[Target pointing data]
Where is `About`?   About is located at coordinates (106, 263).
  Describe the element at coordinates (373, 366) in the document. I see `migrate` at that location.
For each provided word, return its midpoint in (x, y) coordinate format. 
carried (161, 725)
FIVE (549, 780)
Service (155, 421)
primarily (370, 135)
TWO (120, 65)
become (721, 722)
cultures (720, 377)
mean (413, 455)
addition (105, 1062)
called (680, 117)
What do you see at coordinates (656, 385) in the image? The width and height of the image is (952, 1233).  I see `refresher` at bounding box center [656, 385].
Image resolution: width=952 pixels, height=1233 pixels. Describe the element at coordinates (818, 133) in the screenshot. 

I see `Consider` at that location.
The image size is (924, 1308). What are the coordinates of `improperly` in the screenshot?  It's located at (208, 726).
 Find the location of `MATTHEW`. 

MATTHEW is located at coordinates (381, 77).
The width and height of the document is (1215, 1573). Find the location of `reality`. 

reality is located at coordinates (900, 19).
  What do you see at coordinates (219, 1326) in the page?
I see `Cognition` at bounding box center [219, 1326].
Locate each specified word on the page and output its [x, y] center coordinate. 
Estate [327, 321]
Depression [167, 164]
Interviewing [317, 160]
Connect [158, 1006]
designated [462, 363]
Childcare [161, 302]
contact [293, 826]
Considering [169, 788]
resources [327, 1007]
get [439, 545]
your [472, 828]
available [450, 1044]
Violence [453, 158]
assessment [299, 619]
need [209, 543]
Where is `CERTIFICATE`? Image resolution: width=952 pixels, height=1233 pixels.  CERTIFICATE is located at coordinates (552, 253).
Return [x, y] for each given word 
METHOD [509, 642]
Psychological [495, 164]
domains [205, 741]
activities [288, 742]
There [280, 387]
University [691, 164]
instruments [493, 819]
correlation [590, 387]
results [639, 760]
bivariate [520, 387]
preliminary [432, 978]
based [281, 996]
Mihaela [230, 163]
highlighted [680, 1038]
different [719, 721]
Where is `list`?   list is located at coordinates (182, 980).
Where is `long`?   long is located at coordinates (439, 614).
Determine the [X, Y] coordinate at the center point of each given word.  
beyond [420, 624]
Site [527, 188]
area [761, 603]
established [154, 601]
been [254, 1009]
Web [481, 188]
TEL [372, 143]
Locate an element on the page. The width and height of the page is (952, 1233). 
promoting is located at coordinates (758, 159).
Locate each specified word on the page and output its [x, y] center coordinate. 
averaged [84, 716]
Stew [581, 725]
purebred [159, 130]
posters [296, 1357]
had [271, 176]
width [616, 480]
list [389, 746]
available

--- What the task requires ---
From the listing, reproduce the lines between the one holding "domains [205, 741]" and the one holding "coordinates (182, 980).", inclusive, but swap "preliminary" for "initial". Leave everything else unchanged.

--- Answer to the exercise ---
domains [205, 741]
activities [288, 742]
There [280, 387]
University [691, 164]
instruments [493, 819]
correlation [590, 387]
results [639, 760]
bivariate [520, 387]
initial [432, 978]
based [281, 996]
Mihaela [230, 163]
highlighted [680, 1038]
different [719, 721]
Where is `list`?   list is located at coordinates (182, 980).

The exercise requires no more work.